The somatotropin-somatomedin axis in adult patients with Turner syndrome: measurement of stimulated GH, GH-BP, IGF-I, IGF-II and IGFBP-3 in 25 patients.

Abstract

So far, few studies have addressed the regulation of GH and GH-dependent growth factors in adult patients with Turner syndrome. We therefore studied a group of 25 genetically proven patients with Turner syndrome (age 20-50 years) and 10 control women (25-48 years). Turner patients were significantly shorter (148.7 +/- 1.1 cm vs. 169.1 +/- 2.3 cm; mean +/- SE; p < 0.0001) and more overweight [body mass index (BMI)] 25.6 +/- 1.3 vs. 21.4 +/- 0.6 in controls; p < 0.01). No significant differences were present when the integrated GH response to stimulation with arginine and the serum levels of GH-binding protein (GH-BP), IGF-I, IGF-II and binding protein 3 for IGFs (IGFBP-3) were compared between the two groups. However, more detailed analysis revealed significant abnormalities of the somatotropic axis in Turner patients. Pituitary GH secretion was negatively and serum GH-BP positively related to the degree of overweight in normal patients. In Turner patients, no such relationship was present, while IGF-II significantly increased with BMI. IGFBP-3 was positively related to adult height in normal women but not in Turner patients.
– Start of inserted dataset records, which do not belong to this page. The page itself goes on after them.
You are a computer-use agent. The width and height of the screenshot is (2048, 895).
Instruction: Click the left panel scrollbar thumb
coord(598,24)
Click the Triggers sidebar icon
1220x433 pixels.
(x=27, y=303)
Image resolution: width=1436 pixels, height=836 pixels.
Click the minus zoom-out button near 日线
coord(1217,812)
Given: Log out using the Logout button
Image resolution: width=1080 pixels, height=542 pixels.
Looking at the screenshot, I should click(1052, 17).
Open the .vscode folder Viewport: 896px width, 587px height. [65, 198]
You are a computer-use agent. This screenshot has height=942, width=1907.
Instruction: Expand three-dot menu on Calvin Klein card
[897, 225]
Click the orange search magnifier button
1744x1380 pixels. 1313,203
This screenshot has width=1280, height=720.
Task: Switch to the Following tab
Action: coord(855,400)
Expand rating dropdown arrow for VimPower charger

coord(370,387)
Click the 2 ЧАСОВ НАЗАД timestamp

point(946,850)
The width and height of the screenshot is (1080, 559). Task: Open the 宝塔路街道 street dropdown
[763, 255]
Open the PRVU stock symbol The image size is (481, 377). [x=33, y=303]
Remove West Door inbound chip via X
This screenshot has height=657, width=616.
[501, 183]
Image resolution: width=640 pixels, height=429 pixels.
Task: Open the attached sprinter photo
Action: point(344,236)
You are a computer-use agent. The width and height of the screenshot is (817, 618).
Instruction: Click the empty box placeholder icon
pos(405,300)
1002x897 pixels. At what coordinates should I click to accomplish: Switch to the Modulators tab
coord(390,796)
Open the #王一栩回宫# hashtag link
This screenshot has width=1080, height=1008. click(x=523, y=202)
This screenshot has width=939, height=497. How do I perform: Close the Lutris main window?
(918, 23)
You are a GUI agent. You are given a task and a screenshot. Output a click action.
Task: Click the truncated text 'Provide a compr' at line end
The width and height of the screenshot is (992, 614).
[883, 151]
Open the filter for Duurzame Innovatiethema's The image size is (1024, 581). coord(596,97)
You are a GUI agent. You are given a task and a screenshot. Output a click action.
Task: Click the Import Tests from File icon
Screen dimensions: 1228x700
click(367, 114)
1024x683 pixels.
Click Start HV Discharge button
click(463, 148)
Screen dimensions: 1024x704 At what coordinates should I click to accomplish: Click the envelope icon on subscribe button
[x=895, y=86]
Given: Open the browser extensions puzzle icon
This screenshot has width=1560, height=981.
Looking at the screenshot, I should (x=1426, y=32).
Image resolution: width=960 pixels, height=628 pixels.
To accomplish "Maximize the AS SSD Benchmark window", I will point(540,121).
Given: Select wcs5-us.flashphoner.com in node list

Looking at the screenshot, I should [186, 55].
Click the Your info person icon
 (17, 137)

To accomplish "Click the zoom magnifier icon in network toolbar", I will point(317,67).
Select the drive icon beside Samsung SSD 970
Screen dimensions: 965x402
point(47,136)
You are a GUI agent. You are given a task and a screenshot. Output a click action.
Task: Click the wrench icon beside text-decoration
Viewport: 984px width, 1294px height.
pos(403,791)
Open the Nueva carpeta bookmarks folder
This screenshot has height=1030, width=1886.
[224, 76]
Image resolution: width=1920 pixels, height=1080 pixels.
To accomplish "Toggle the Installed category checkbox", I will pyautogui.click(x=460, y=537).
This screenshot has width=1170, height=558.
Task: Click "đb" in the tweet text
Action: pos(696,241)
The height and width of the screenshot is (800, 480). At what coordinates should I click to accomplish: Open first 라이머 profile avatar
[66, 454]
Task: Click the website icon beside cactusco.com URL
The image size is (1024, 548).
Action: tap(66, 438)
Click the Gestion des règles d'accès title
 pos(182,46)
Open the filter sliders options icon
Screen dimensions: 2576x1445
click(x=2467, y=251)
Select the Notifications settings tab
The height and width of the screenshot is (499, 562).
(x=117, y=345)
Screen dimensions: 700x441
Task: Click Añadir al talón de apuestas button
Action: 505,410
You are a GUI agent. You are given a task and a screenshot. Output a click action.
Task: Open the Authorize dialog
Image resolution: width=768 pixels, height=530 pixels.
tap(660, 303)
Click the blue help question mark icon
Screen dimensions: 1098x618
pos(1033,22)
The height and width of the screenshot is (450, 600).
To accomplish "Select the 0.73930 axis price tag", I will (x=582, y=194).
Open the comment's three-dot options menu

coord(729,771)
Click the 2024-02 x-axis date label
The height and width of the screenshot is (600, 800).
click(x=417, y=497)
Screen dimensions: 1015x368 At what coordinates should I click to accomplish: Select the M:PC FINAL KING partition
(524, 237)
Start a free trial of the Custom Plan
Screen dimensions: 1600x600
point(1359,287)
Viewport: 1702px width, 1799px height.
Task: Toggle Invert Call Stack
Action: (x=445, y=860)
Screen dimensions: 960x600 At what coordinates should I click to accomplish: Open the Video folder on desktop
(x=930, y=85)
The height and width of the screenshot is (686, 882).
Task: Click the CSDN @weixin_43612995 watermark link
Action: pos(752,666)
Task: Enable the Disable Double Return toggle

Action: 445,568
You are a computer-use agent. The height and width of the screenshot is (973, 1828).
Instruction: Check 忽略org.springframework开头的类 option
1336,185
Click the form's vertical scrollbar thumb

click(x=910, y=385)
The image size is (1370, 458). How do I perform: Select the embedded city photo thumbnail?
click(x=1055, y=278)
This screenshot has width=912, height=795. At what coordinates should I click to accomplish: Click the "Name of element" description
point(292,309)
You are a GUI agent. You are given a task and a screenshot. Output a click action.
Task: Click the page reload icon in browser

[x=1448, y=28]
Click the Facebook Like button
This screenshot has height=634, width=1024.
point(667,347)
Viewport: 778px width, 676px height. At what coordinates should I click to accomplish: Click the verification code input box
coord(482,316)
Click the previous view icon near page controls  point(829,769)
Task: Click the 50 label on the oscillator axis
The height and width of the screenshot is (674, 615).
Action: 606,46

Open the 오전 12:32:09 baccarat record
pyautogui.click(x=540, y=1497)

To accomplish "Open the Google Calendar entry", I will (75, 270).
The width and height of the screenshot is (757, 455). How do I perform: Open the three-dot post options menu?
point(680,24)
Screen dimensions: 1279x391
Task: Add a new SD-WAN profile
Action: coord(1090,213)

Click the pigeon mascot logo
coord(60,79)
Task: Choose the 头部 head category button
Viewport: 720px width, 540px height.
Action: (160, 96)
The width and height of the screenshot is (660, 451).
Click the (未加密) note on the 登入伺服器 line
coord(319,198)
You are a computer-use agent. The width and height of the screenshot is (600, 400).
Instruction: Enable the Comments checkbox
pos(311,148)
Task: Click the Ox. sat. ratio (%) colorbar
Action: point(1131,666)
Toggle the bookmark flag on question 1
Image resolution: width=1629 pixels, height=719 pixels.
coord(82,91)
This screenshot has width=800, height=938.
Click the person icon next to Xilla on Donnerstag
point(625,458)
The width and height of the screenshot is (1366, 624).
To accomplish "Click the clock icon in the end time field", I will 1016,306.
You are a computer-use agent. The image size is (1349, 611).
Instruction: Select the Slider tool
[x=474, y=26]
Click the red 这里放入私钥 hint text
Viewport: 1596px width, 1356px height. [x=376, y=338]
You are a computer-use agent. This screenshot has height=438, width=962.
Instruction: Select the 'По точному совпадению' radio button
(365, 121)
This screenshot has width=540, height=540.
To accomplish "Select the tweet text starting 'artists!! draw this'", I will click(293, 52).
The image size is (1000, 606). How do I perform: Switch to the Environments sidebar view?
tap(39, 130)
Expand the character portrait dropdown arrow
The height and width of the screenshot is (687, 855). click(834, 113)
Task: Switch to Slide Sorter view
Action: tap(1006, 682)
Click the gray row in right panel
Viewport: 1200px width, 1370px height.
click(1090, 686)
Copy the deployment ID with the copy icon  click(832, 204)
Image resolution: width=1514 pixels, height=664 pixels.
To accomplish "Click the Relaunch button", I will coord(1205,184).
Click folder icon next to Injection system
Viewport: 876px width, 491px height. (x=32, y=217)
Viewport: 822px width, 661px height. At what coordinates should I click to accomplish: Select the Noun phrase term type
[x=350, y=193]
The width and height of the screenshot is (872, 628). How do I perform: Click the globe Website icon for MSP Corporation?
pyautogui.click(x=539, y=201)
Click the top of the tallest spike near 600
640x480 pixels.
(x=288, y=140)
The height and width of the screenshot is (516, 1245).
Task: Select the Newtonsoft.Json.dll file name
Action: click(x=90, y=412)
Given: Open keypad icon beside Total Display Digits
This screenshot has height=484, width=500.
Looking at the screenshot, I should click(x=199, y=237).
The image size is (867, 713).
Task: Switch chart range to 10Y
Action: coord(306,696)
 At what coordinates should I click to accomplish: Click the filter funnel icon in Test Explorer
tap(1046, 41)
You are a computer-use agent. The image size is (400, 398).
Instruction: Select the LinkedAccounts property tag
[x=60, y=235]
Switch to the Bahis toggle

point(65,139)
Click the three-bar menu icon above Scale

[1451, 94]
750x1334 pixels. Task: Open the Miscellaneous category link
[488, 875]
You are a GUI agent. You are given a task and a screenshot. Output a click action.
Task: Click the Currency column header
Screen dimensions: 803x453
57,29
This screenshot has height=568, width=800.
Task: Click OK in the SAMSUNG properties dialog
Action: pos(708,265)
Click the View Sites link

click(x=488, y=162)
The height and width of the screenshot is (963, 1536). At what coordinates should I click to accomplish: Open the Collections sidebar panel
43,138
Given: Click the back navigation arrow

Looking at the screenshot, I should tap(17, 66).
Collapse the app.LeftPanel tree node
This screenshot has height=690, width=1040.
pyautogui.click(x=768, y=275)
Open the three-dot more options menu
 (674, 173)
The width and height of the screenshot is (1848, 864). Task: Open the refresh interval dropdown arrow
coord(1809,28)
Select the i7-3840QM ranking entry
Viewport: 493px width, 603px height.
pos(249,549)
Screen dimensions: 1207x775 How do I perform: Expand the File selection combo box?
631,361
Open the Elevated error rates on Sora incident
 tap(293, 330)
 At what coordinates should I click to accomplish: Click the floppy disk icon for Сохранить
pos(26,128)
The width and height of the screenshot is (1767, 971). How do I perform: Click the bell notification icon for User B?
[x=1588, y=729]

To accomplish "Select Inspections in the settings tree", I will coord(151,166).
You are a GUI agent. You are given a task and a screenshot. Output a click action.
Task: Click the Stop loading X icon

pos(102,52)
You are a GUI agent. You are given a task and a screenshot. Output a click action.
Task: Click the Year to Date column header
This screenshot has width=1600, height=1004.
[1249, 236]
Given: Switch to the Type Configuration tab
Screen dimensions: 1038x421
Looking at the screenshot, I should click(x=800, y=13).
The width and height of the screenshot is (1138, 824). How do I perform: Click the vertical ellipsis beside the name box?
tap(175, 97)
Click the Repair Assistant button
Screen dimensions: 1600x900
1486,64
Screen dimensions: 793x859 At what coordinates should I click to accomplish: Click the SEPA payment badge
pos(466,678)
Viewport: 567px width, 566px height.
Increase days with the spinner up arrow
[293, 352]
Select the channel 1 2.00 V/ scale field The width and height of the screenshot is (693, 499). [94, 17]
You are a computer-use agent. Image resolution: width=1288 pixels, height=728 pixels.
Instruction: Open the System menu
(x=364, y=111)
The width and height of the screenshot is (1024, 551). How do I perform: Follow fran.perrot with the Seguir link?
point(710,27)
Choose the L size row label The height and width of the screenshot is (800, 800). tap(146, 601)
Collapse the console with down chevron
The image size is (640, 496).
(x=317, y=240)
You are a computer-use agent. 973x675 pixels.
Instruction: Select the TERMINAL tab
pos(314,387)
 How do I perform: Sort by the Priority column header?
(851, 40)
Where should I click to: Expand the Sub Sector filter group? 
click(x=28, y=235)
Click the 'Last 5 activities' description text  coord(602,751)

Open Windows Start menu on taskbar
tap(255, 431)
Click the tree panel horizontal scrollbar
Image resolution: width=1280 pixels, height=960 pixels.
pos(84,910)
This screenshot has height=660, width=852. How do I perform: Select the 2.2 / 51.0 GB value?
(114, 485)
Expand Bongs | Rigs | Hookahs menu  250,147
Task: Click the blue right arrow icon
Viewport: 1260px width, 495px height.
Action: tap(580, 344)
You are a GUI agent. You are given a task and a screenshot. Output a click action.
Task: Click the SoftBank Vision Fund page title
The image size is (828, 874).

While serum testosterone values did not affect any of the somatotropic parameters measured, there was a previously unreported, inverse relation between serum estradiol and GH-BP in controls but not in Turner patients. While adult patients with Turner syndrome do not display endocrine features of GH insufficiency, a detailed analysis reveals several abnormalities of the interrelation between anthropometric parameters, sex steroids and the pituitary-somatomedin axis.